Python and Immutability

When I first starting learning Python, one of the first non-trivial ideas that I came across was the concept of immutability. I quickly became confused about the following issue, and I thought the resolution had to do with the concept of immutability. Here is a somewhat counter-intuitive snippet that every python programmer should be aware of:

def add_one(num):
  num = num + 1

a = 5
add_one(a)
print a
>>> 5

The question is: why didn’t the function add 1 to the number ‘a’? We naively would have expected the print to have resulted in ‘6’. But, it seems that ‘a’ has not been changed. A person who programs in a language like C would simply say, “Well, clearly ‘a’ has been passed by value. Therefore, a local copy of ‘a’ was made within the function, and THAT is what was incremented, not the original ‘a’ itself”. In C and C++, one has the option to pass objects to functions either by value or by reference (I’m being general and sweeping the whole pointer issue under the rug).
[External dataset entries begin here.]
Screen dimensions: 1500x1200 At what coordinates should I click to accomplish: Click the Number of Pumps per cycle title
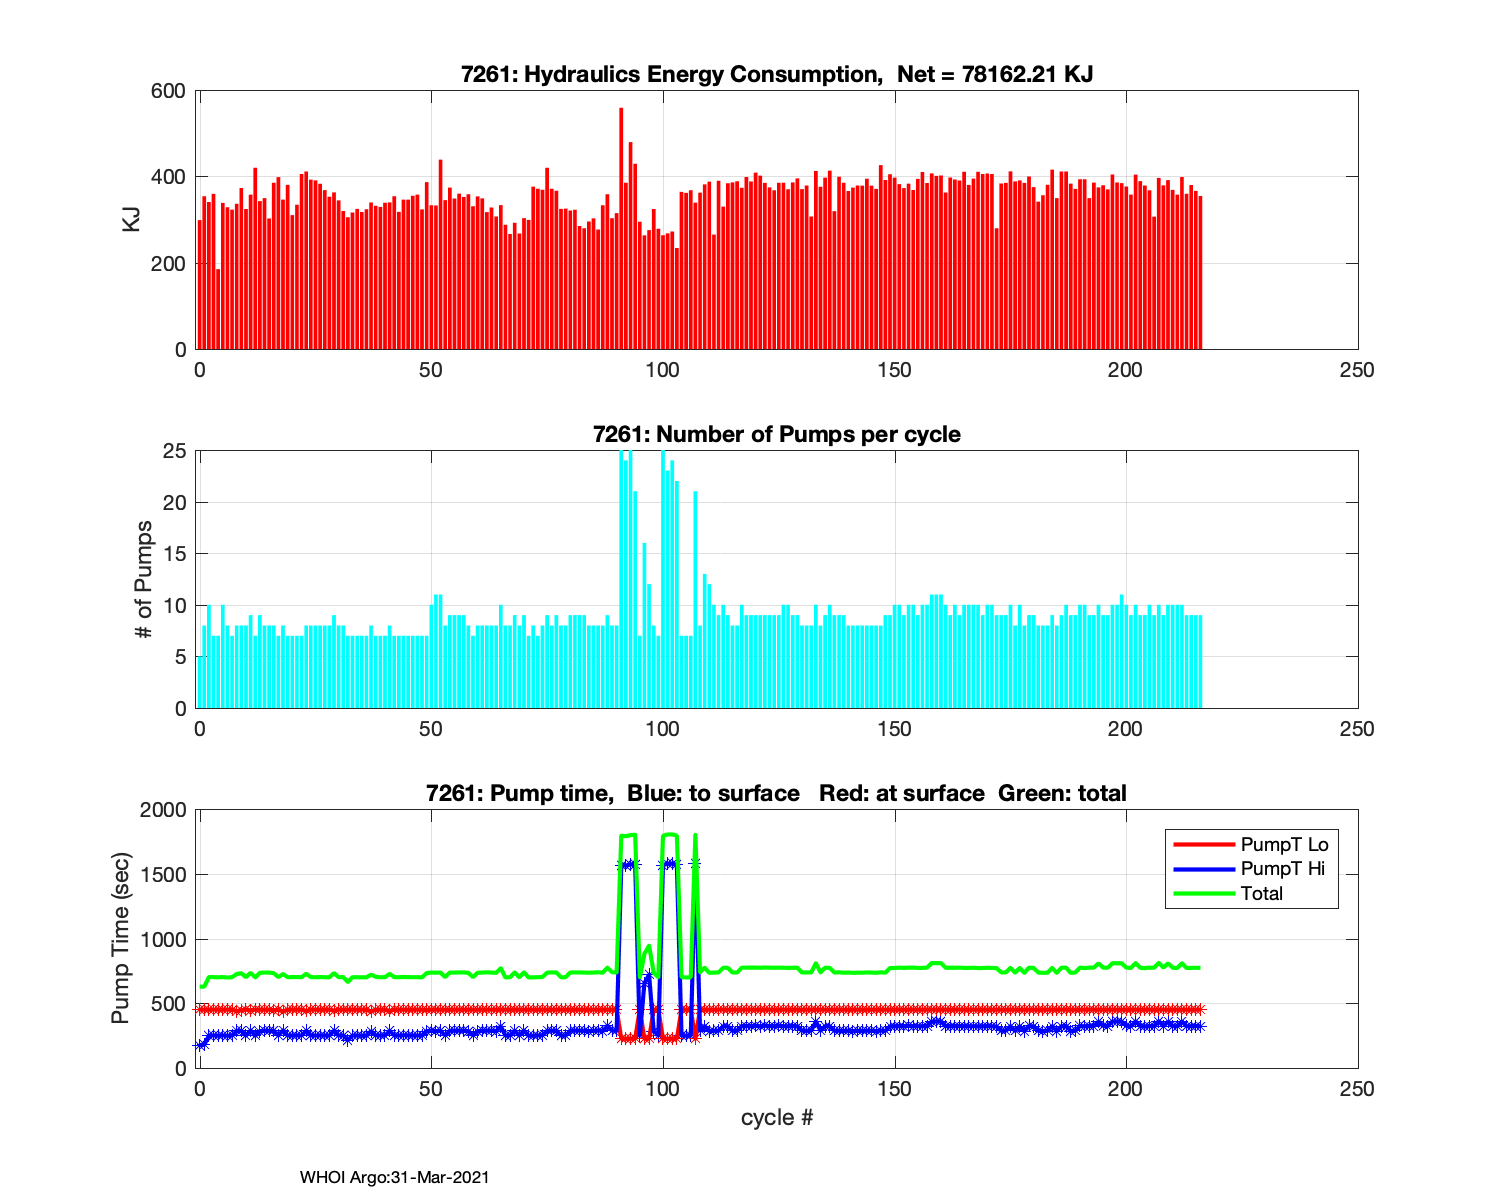776,434
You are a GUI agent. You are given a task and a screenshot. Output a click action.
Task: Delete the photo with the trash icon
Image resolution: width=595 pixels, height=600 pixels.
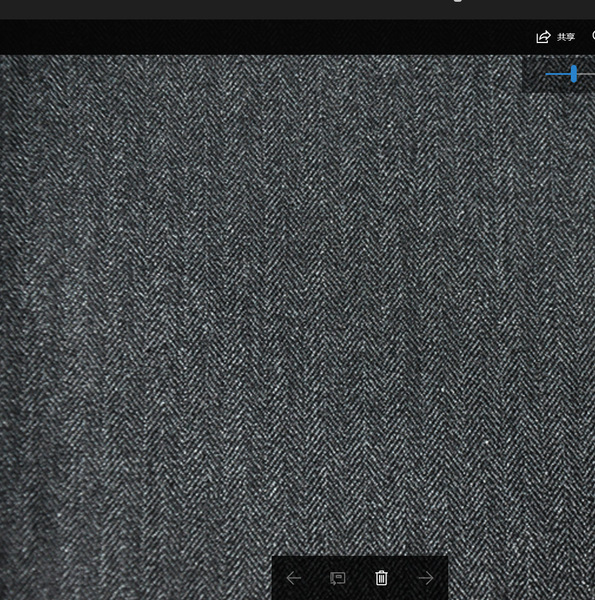coord(381,578)
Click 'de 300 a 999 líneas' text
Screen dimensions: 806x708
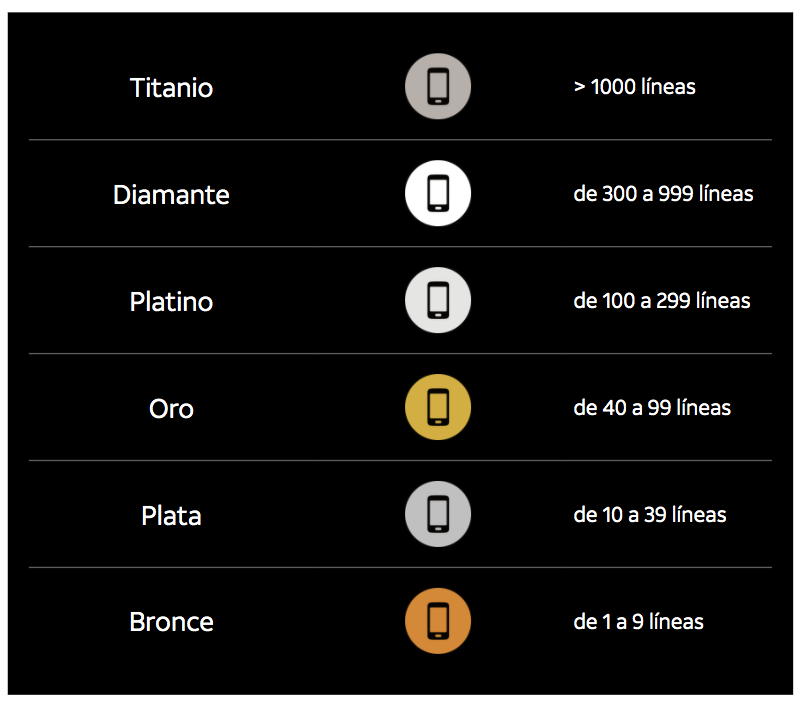663,194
But, that’s not really what’s happening here. ‘a’ isn’t being passed by value. We can clearly see this by modifying the function a bit:

def add_one(num):
print "In the function: ", id(num)
num = num + 1

a = 5
print "Before the function: ", id(a)
add_one(a)
print "After the function: ", id(a)
print a

>>> Before the function: 4298188648
>>> In the function: 4298188648
>>> After the function: 4298188648
>>> 5

As one can see, the id of the variable ‘a’ is constant both outside and within the function. So, python isn’t copying ‘a’ when it is passed to the function. This is good, because unnecessarily copying large objects should certainty be avoided. But, our first example indicates that it isn’t (exactly) passing it by reference, either. So, what is happening?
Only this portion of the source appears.